Is improvement old-fashioned? Is process going out of style? It would seem that, according to the Google Ngram search on Process Improvement, it started being discussed in the mid-1980s and peaked around the year 2000, and has now started declining.
Process is largely the transformation of one thing into another, through a series of steps. It is often confused with documentation and bureaucracy and regimentation, but that is not the point. Process Improvement is about making that transformation more efficient and/or effective. It is hard to believe that we are no longer interested in improving efficiency in this new millennium.

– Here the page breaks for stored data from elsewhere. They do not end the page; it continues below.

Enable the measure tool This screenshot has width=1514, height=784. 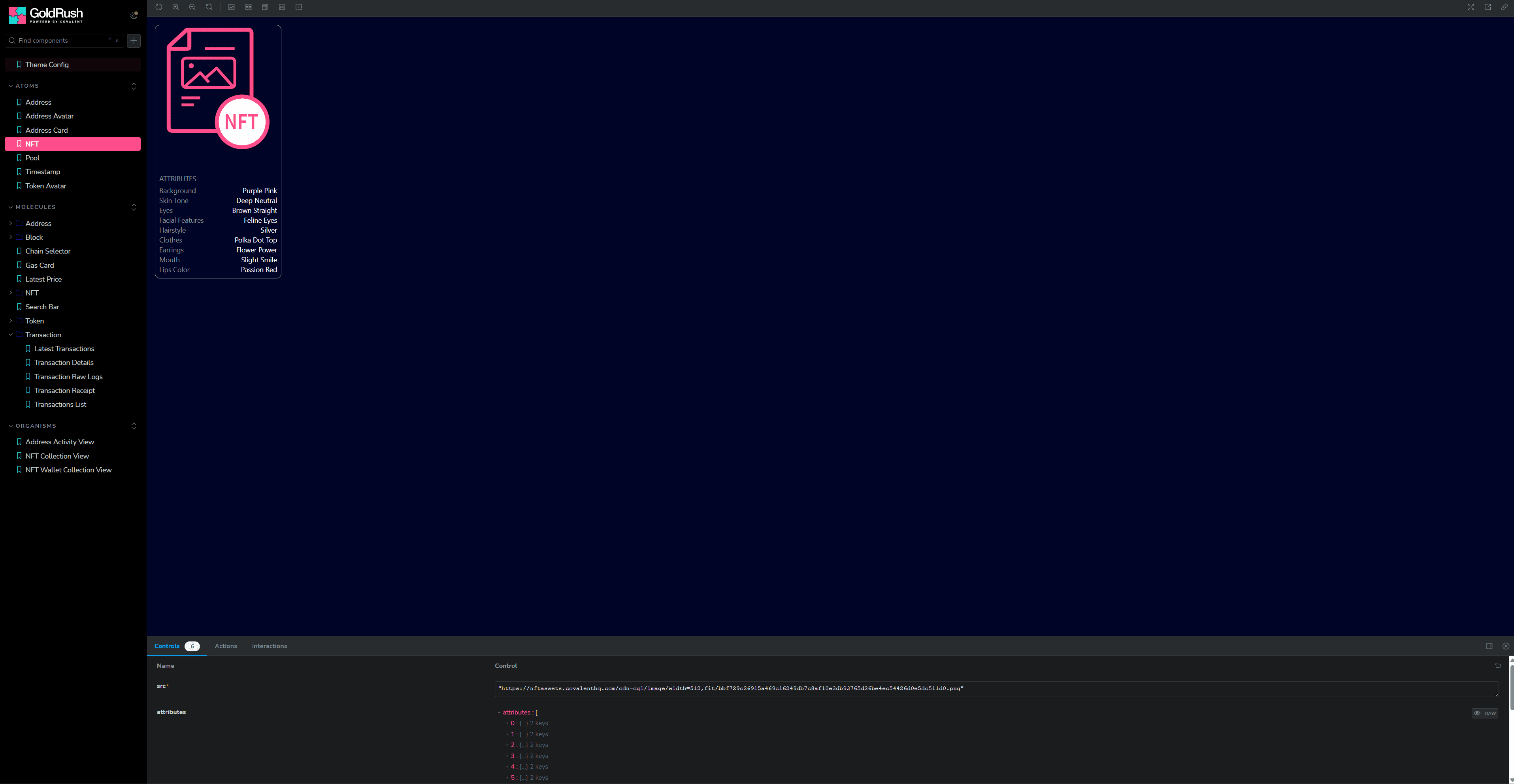(x=282, y=7)
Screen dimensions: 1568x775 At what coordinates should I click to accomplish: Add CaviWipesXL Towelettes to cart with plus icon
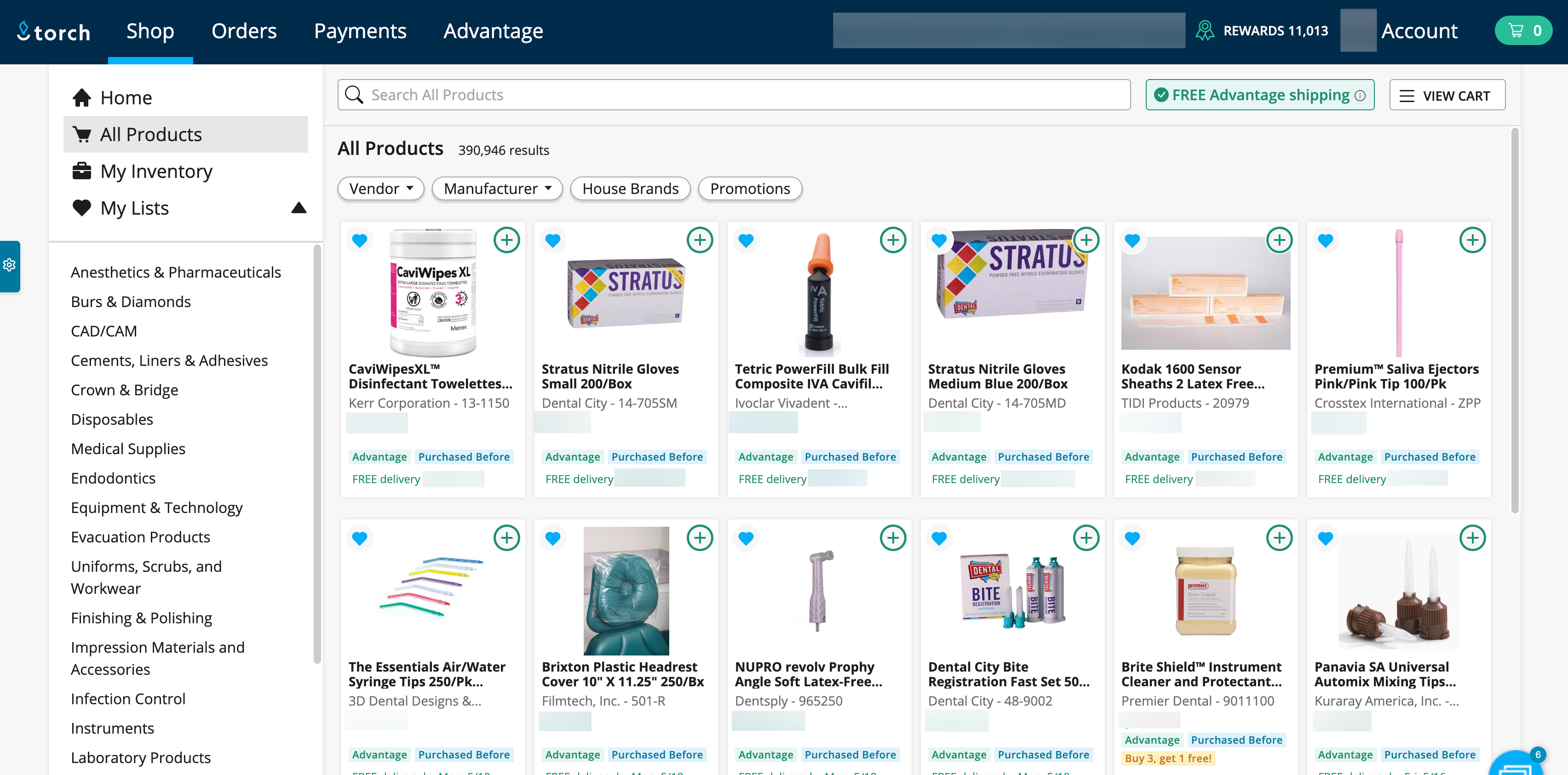506,240
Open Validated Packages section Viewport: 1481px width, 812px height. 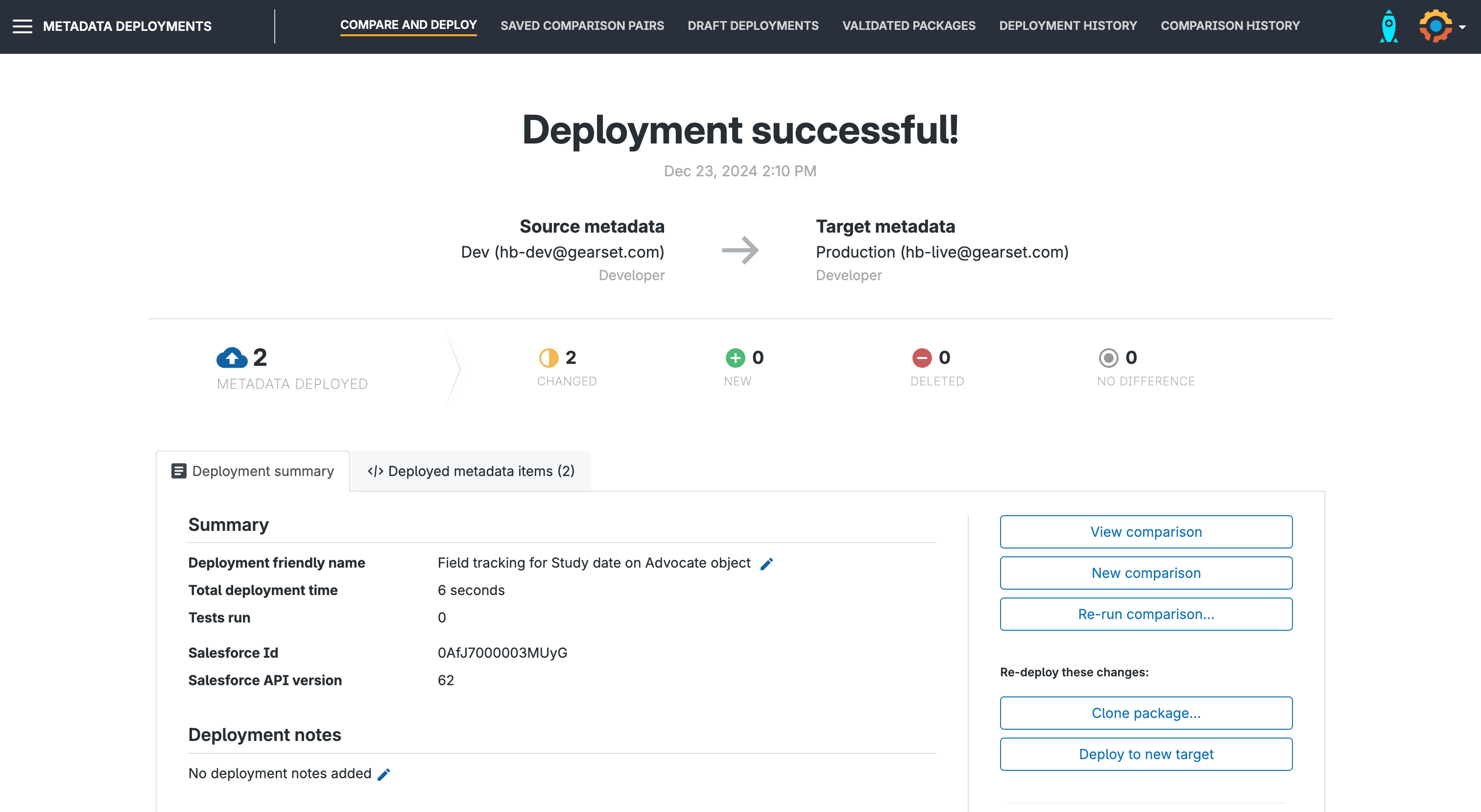908,26
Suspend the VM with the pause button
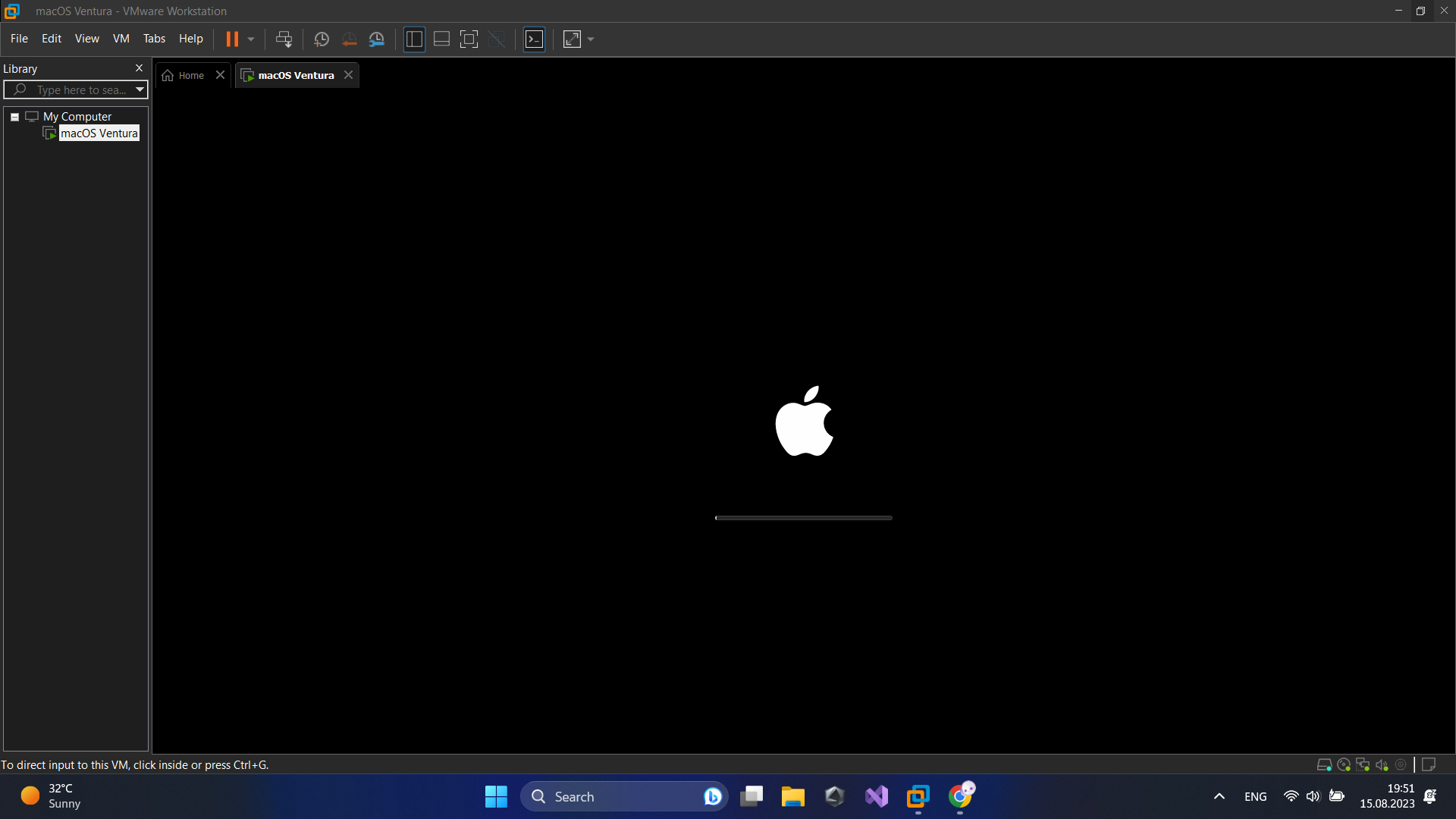1456x819 pixels. [232, 39]
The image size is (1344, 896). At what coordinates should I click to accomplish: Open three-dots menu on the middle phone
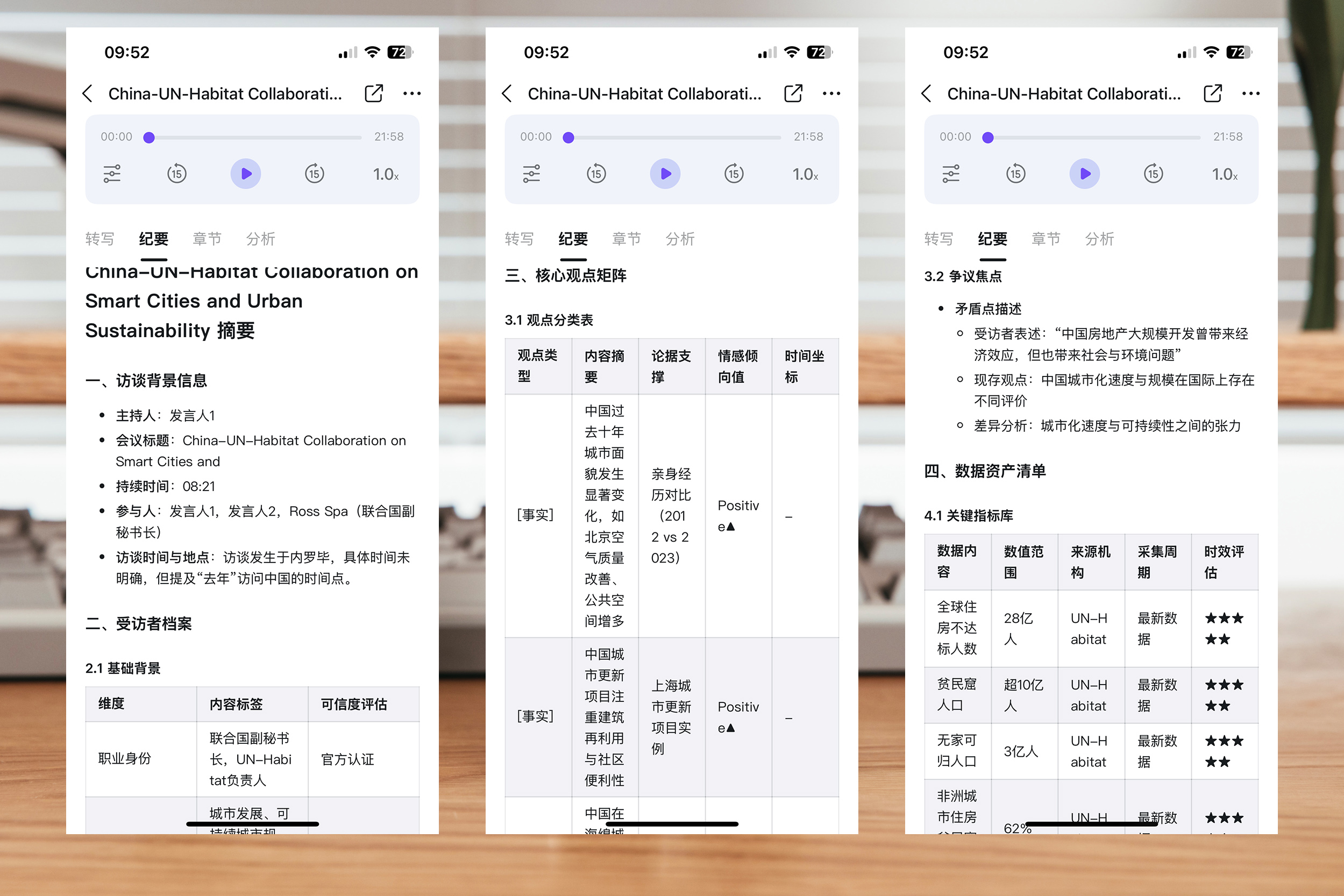tap(831, 94)
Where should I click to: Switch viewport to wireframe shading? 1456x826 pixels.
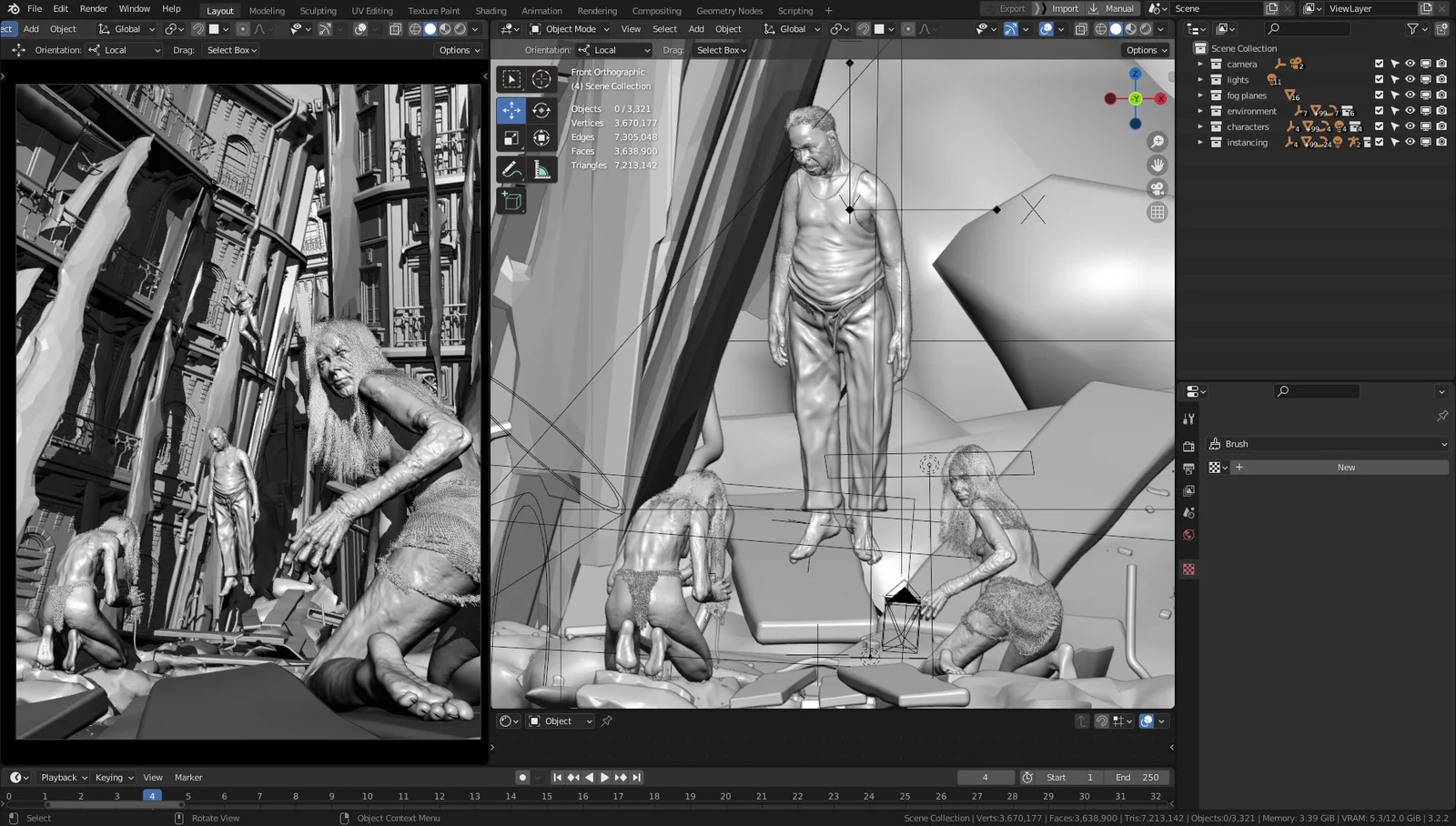coord(1101,28)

Process improvement continues to work. It is not about creating bureaucracy and loads of documentation, quite the contrary: it is about reducing the difficulties to react to changing conditions. One of the words, we use in the process improvement world is “Maturity”. Maturity is the ability to use your knowledge of your own skills, strengths and abilities to react rapidly. It means making sure that you are not continuously running into the same problem every time, but trusting in your colleagues (and yourself) to resolve common issues rapidly and efficiently. One thing that anyone with maturity will recommend is that you should not rely on a single solution for all your problems. The fashion currently tends to promote Agile and DevOps solutions – neither of these is always the best solution; neither is CMMI.
Process Improvement practice in general – and models like CMMI in particular – focus on the understanding of what you should be doing, without prescribing how to do things. CMMI tends to talk about documentation, but it does not mean a lot of books and paperwork, it means communication through space and time: documentation means that I can share my experience with colleagues next door, and I can look back in six months’ time to find out why I was successful or not. Agile and DevOps promote communication, they don’t mean just chatting with people and forgetting immediately, they mean capturing lessons, requirements, changes, progress, etc. in such a way that it can be reviewed and understood afterwards – in other words they are promoting documentation.
So, process improvement is falling out of fashion because of terminology? Surely, it still makes sense to understand the process, what you should be doing, why it is important, what are the consequences of doing it or not. Surely, that is at least as important as a methodology which gives the way to do things without explaining why, or what are the benefits of the approach?
When did anyone start considering that improvement was a bad thing – unless they fear being questioned about the only solution they know?